De tweede en de derde mooiste kwamen Iris achterna, toen ze langzaam naar haar lokaal toe liep.
“Gaat het, Iris?” vroeg de tweede mooiste bezorgd. Ze nam Iris’ boekentas over.
“Ja hoor!”
Iris beklom de trappen als een oud mens, ze bleef op iedere overloop even wachten voor ze verder kon.

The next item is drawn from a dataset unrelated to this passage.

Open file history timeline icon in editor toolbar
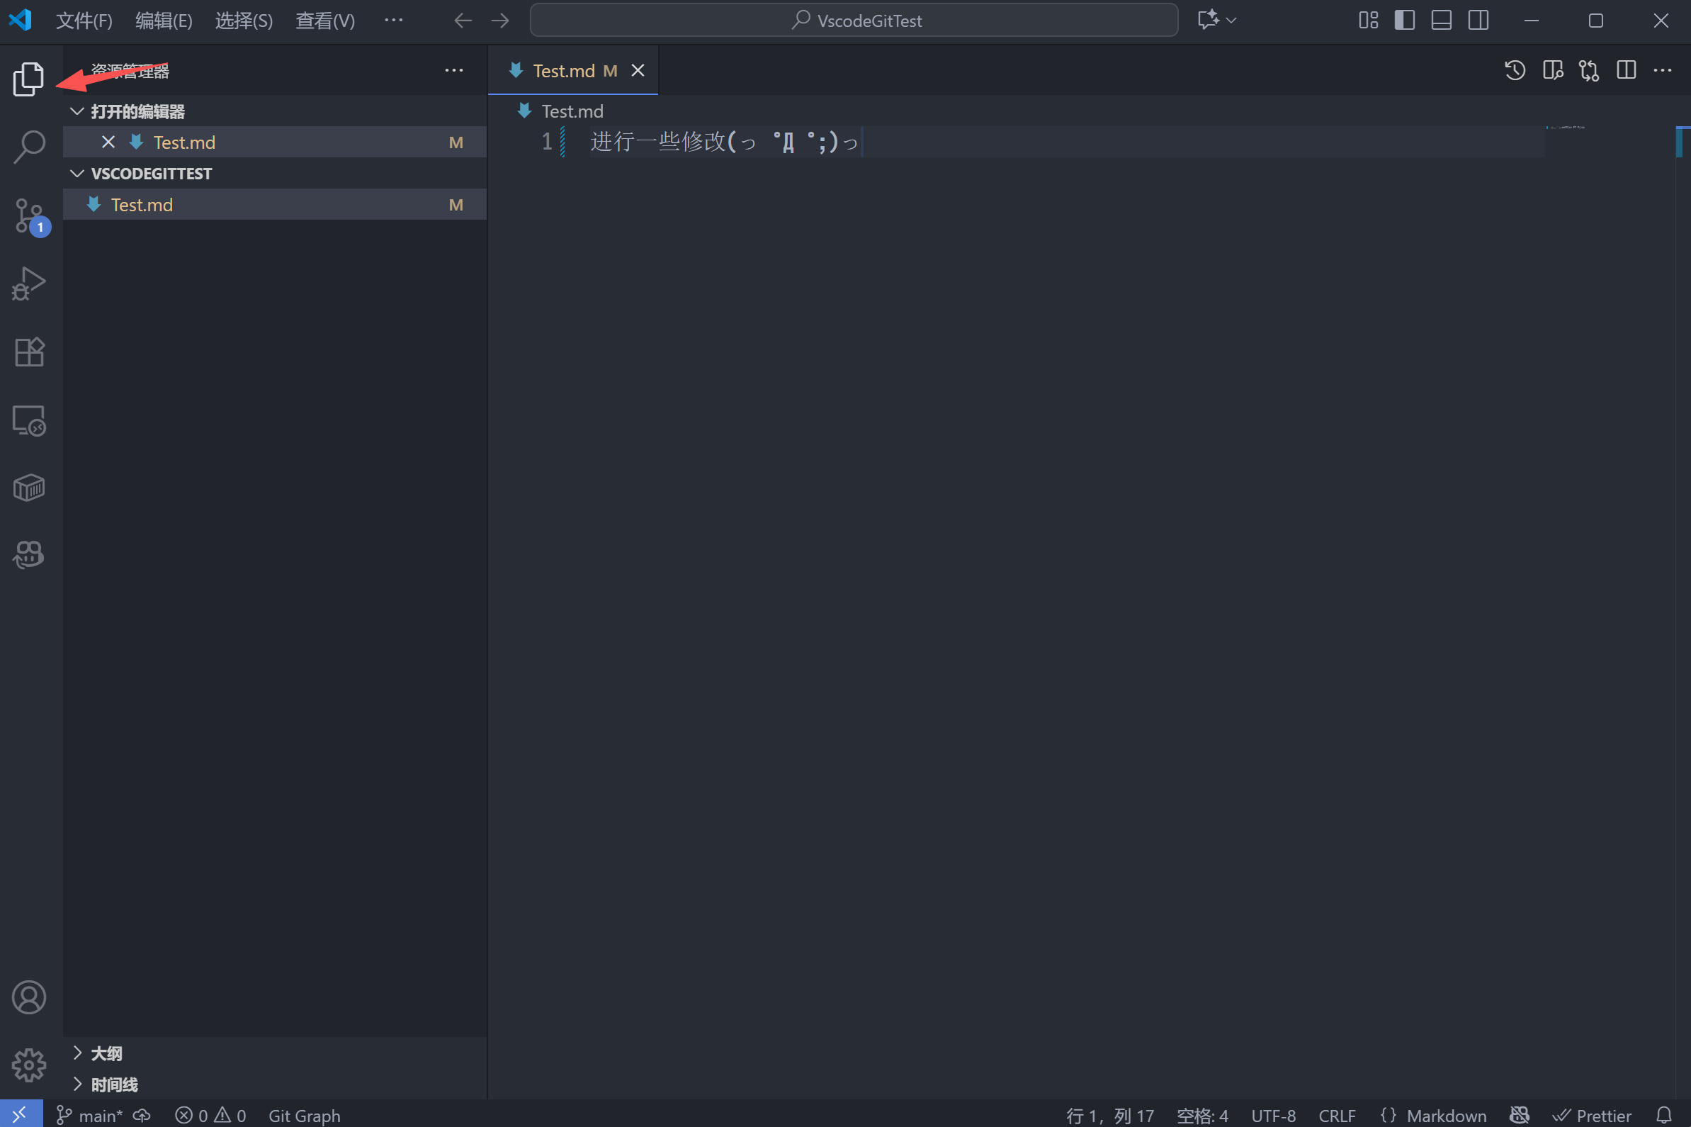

“We hadden niet gedacht dat je zo snel terug zou komen,” zei de tweede mooiste toen ze eindelijk in hun lokaal waren. “Nederlands zei dat de vorige operatie mislukt was en Wostijne vertelde dat je dan een spil in je rug zou krijgen en dat je daarmee in het ziekenhuis moest blijven.”
“Dat was niet nodig.”
“Die spil, dat klonk heel griezelig. We dachten dat hij het verzonnen had.”
“Zoiets verzint Wostie niet,” zei Iris. Ze lachten alledrie.
“Waar is miss Azalea?” vroeg ze.
“Ze moest naar Engeland,” zei de tweede mooiste zacht.
“Internationale missverkiezingen?”
“Je weet wel waarvoor,” fluisterde de derde mooiste.
“Het is van Patrick van de bloemenwinkel. Hij wilde dat ze het liet wegmaken. Hij is niet eens met haar meegegaan. Ze moest helemaal alleen op de boot, daarna naar die enge kliniek.”
“Jeezes,” zei Iris.
“Ze had iets voor je willen maken als je terugkwam. Met bloemen en zo. Ze had iets in gedachten. Toen we gisteren hoorden dat je weer op school kwam, vonden we niet zo gauw iets anders.”
“Oh,” zei ze. Het deed haar iets. “Ik ben…ik ben blij dat ik terug ben.”
Ze keken haar verbaasd aan.
“Hai Bisschops,” Zwitsers Zakmes kwam naar hen toe. “Je hebt het dus overleefd.”
“Ja, wat dacht je? Dat ik me zomaar in stukken liet snijden?” Ze grinnikte. “Eigenlijk hebben ze dat wel gedaan.”
“Maar je hebt het toch overleefd,” zei Timor.
“Nu zit je nog langer in het gips,” zei Wostijne.
“Na de zomer ben ik er vanaf.” Ze keek hem aan. “Wil je me dan leren motorrijden?”
Hij bromde iets.
“Als hij niet wil, zal ik het je leren,” zei Timor.
“Ik hou je aan je woord, Elias Timor.”
“Een man een man, een woord een woord.”
Ze pakte een helm, zette die op haar hoofd, stapte naar de spiegel bij het fonteintje achter in de klas en keek kritisch naar zichzelf.
“Dat lijkt nergens op. Met dat gips. Ik lijk wel een astronaut.” Ze haalde het ding gauw weer van haar hoofd. “Maar op de motor telt schoonheid niet, hè Wostie?”
Wostijne had geen weerwoord klaar, Iris genoot.
“Zou je dat mogen met je rug?” probeerde Wostijne. “Je moet voorzichtig zijn.”
“Hoor opa: je moet voorzichtig zijn,” bauwde ze hem na. Haar lach schalde luid op in de klas. Iris Bisschops was er weer, daar moesten ze zich allemaal goed bewust van zijn.
∗
“Azalea moest naar Engeland voor een abortus,” vertelde Iris die avond aan Liedje.
“Dat zijn de risico’s,” meende Liedje.
“Dat risico loop jij niet, maar jij loopt andere.”
“De pil heeft ook nadelen.”
“Ik dacht niet aan de pil.”
Liedje hapte meteen: “Wat dan?”
“Heb je al gehoord van schijnzwangerschappen?”
“Dat je hem wijsmaakt dat je zwanger bent zodat hij met je trouwt?” Liedje schudde haar hoofd. “Zoiets kan ik niet doen. Dat zou ik ook niet willen.”
“Eerst heb je de schijnvrijage,” legde Iris uit. “Als je niemand hebt maar anderen doet geloven dat je wel iemand hebt, dat je zelfs met hem vrijt en zo. En dat je dat op den duur zelf gaat geloven. De volgende stap is dat je jezelf wijsmaakt dat je zwanger bent van die vrijer die je nog nooit met een vinger aangeraakt heeft.”
“Dat verzin je,” riep Liedje. “Dat verzin je om mij te pesten. Je bent gewoon jaloers omdat er niemand is die jou wil.”
Maar Iris ging meedogenloos verder: “Je blaast je op van verlangen. Je krijgt een kind van lucht en je komt in het gekkenhuis terecht.”